Albert Einstein renegó toda su vida de los fundamentalismos, lo que le llevaría a declarar una vez que “el fanatismo del ateo es para mí casi tan divertido como el fanatismo del creyente”. Sin embargo, hasta el fin de sus días siguió creyendo en ese Dios que se manifestaba en “la armonía de todo lo que existe”.

En una oportunidad, entre la infinidad de correspondencia que recibía, el sabio abrió una carta que le había mandado una pequeña niña llamada Phyllis, desde su clase de escuela dominical (nombre que recibían los estudios de la Biblia para niños en las iglesias evangélicas). La misiva decía lo siguiente: “Apreciado Mr. Einstein. En nuestra clase de escuela dominical nos hemos preguntado: ¿Oran los científicos? Este tema salió al preguntarnos si era posible creer a la vez en la Ciencia y en la religión. Estamos escribiendo a científicos y otras personas importantes para intentar recibir una respuesta. Nos sentiremos muy honrados si nos contesta a nuestra pregunta: ¿Los científicos oran? ¿Y para qué cosas oran? Estamos en el sexto grado, en la clase de Miss Ellis. Respetuosamente, Phyillis”.

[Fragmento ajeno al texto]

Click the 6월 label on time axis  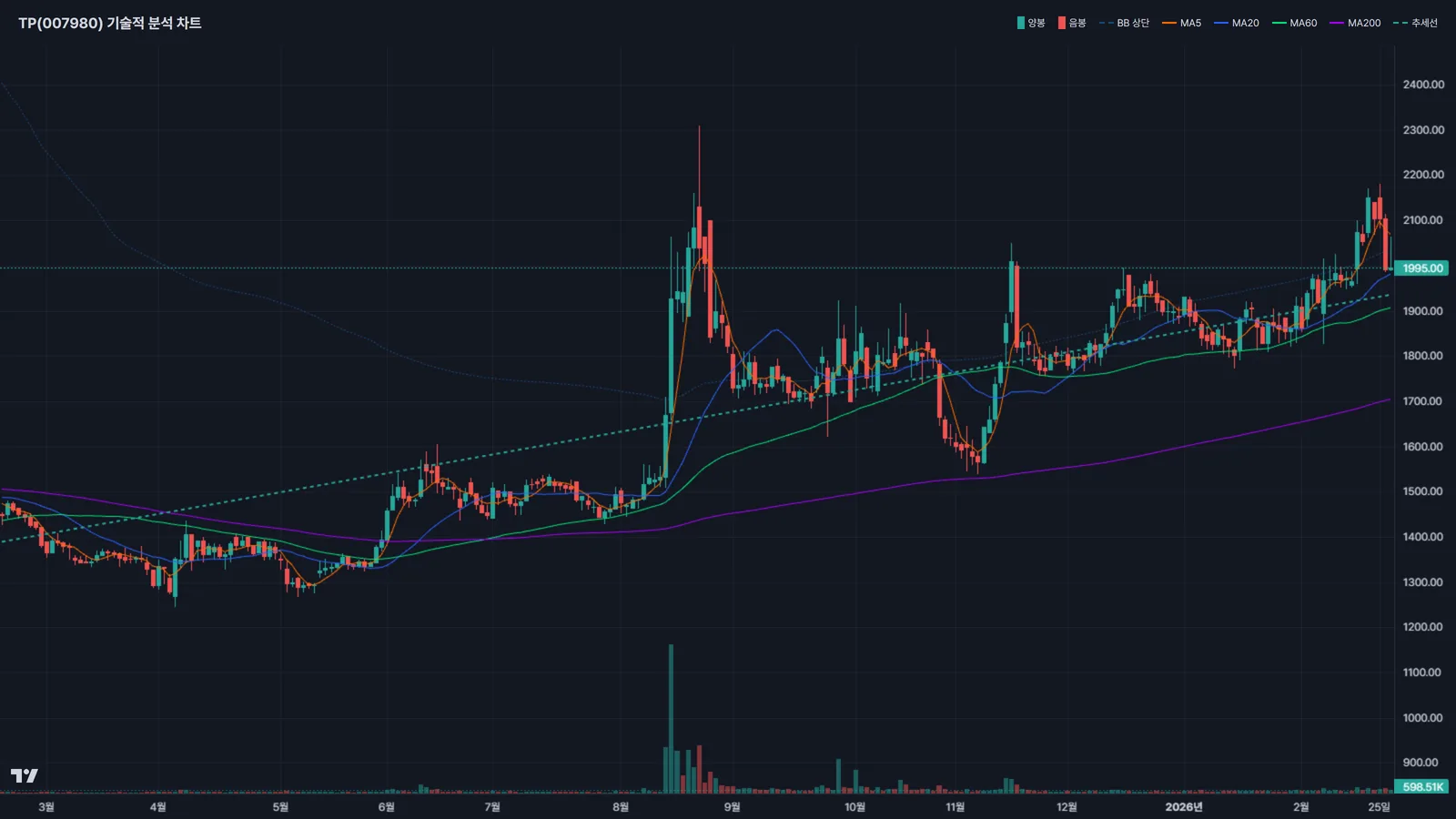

Einstein le contestó a la niña en otra carta, enviada sólo cinco días después. La respuesta decía: “Apreciada Phyllis, intentaré responder a tu carta de la forma más sencilla que pueda. Aquí está mi respuesta: Los científicos creemos que cualquier cosa que sucede, incluyendo los asuntos de los seres humanos, se debe a las leyes de la naturaleza. Por tanto, un científico no puede inclinarse a creer que el curso de los eventos pueda ser influenciado por la oración, es decir, por un deseo manifestado de forma sobrenatural. Sin embargo, debemos conceder que nuestro conocimiento actual de estas fuerzas es imperfecto, así que, en el fondo, la creencia en la existencia de un espíritu final y definitivo reside en un tipo de fe. Esta creencia se mantiene ampliamente extendida aun en medio de los actuales logros de la Ciencia. Pero también, cualquier persona que esté seriamente involucrada en la búsqueda de la Ciencia acaba convenciéndose de que algún tipo de espíritu se hace manifiesto en las leyes del Universo, uno que es enormemente superior al espíritu del hombre. En este sentido, la búsqueda de la Ciencia lleva a un sentimiento religioso de un tipo especial, que seguramente es bastante diferente a la religiosidad de alguien un poco más inexperto”.